* **Document**
======
Texts in Context:
The Chalice and
the Sword

By Gabriel Blanchard

The thirteenth century is hard to summarize, so let's not.

The Vicar of Christ

The thirteenth century opened beneath the thoughtful gaze of a deacon named Lotario dei Conti di Segni. He was a respected writer; Chaucer translated his De Miseria Condicionis Humane, or “Of the Wrecched Engendrynge of Mankynde.”1 A planned companion work was never written, as Lotario (rather abruptly, at only thirty-seven years old2) was elected pope in 1198; he took the regnal name Innocent III.

Innocent cuts a strange figure. He was as virtuous, sincere, and sensible a man as one could reasonably hope for; yet he was no saint, and one feels the difference in parts of his pontificate. He gave approval to the Franciscan and Trinitarian Orders (the latter specialized in ransoming Christians who had been captured on crusade or kidnapped by pirates—captives of both kinds were normally sold as slaves). Innocent also presided over the Fourth Lateran Council in 12153; among its seventy-one resolutions, a decree from the previous council requiring every cathedral to house a school was reiterated, and penalties for many types of priestly misconduct were introduced, especially for simony. This was of course laudable, but after all, the rules needed to be enunciated because they were being broken. And there were troubles abroad in Outremer: in 1187, the Ayyubid sultan of Egypt and Syria, Saladin, had retaken Jerusalem. Innocent believed this was divine punishment for the sins of Christian princes, which was no doubt part of his motive in trying so assiduously to subject Christian princes to his own office. He was most concerned with the papacy’s rights over its creature the Holy Roman Emperor, but he also intervened in the affairs of the Bulgarian Empire and the Kingdoms of Aragon, Castile, England, France,4 Navarre, Léon, and Sweden. There seems no reason to see greed or even ego in Innocent’s political decisions, but his entanglement in politics set a tone that many popes would follow, few of whom had his sense, his sincerity, or his virtue.

Greeks and Latins

Innocent III proclaimed the Fourth Crusade in 1202. It began with a ghastly financial error. The Venetians had been contracted to construct a fleet that would carry the Crusade to the Holy Land, but the size of the force it was to carry was vastly overestimated. Too many ships were built; the crusaders could not pay. But then a Byzantine prince, Alexios, contacted the crusaders and asked their help to retake the throne from his usurping uncle. Alexios made tantalizing promises, including 200,000 silver marks (which would pay off the debt to Venice) and the submission of the Greek Orthodox Church to Rome. The soldiers assented; after a short siege, Alexios IV reigned in New Rome.
======
* **Short problem 1**
Using the essay on the thirteenth century, answer these:
(a) How old was Lotario when he was elected pope?
(b) Who retook Jerusalem in 1187?
(c) How many silver marks did Alexios promise the crusaders?
* **Short problem 2**
Reproduce word for word the part of the essay on the thirteenth century starting with "By Gabriel Blanchard" and going on through "name Innocent III.".
* **Short problem 3**
Carry on writing the essay on the thirteenth century, beginning right after its last sentence.

* **Data segment**
======
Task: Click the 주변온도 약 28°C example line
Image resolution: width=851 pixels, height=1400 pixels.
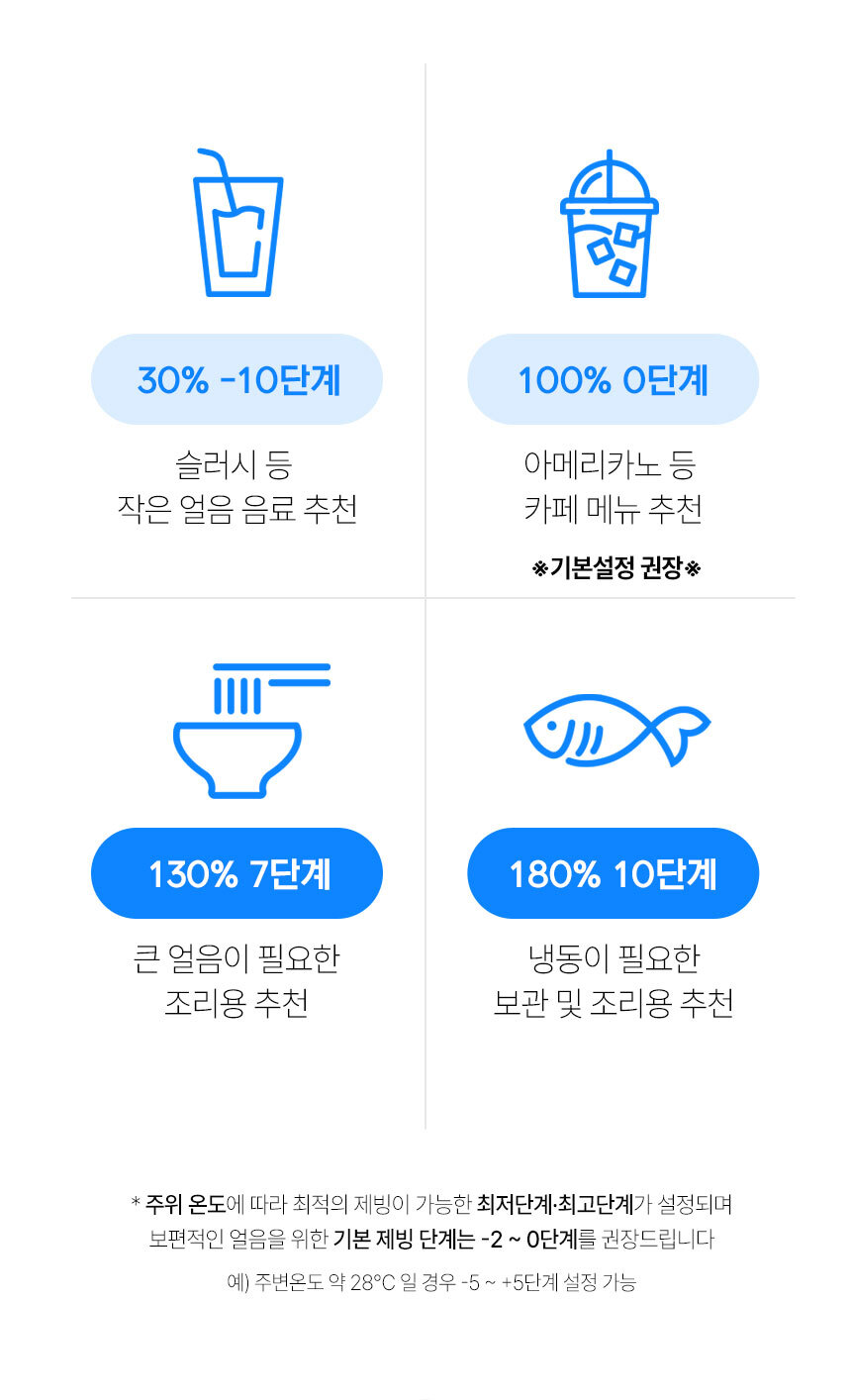Action: tap(431, 1283)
======
* **Output 1**
(a) Thirty-seven.
(b) Saladin, the Ayyubid sultan of Egypt and Syria.
(c) 200,000.

* **Output 2**
By Gabriel Blanchard

The thirteenth century is hard to summarize, so let's not.

The Vicar of Christ

The thirteenth century opened beneath the thoughtful gaze of a deacon named Lotario dei Conti di Segni. He was a respected writer; Chaucer translated his De Miseria Condicionis Humane, or “Of the Wrecched Engendrynge of Mankynde.”1 A planned companion work was never written, as Lotario (rather abruptly, at only thirty-seven years old2) was elected pope in 1198; he took the regnal name Innocent III.

* **Output 3**
However, Alexios had failed to grasp that even half the sum he had promised was more than the imperial coffers held. The situation quickly spiraled out of control. By February of 1204, barely six months after the restoration, a popular revolt had dragged Alexios IV from the throne and murdered him. In April that year, the crusaders decided to seize their payment by force; there followed a three-day carnival of fire and bloodshed in the Empire’s capital. Crusaders looted not only the houses of the wealthy, but monasteries, convents, and churches; priceless works of art—the “horses of St. Mark,” a bronze statue of Heracles by the court sculptor of Alexander the Great—were stolen or destroyed. The East Roman Empire itself was abolished (though survivors of its aristocracy set up successor states in Epirus, Nicæa, and Trebizond5). It was replaced by a Latin Empire—till 1261, when it was overthrown by the Nicæans and the East Roman Empire, slightly reduced in size from its last appearance, was restored.

When I was little, Christmas was a time of great confusion for me: the Holy Land had two kings, God and Uncle Raymond, and I never knew whose birthday we were celebrating.

To do them justice, many soldiers had deserted the Fourth Crusade in disgust long before it sank to this—even Simon de Montfort, notorious for his part in the Albigensian Crusade, soon washed his hands of it. Above all, Pope Innocent III was enraged and horrified by the plundering of Byzantium, and excommunicated the crusaders. In 1205, he wrote to Boniface, Marquis of Montferrat, one of the few leaders still attendant on the Fourth Crusade:

How, indeed, will the church of the Greeks, no matter how severely she is beset with affIictions and persecutions, return into ecclesiastical union and to a devotion for the Apostolic See, when she has seen in the Latins only an example of perdition and the works of darkness, so that she now, and with reason, detests the Latins more than dogs? … Those who were supposed to be seeking the ends of Jesus Christ … made their swords, which they were supposed to use against the pagans, drip with Christian blood …

Yet—apparently in the desperate hope, or wishful belief, that this could still be the means through which reunion was effected—Innocent recognized the new Latin Patriarch of Constantinople. Few decisions could have been more certain to make the papacy appear to be a complicit, if not indeed a conniving, party to the sack of Byzantium. Many historians believe it was the Fourth Crusade, far more than the dispute between Leo IX and Michael I, that caused the breach between the Christian East and West to ossify irrecoverably.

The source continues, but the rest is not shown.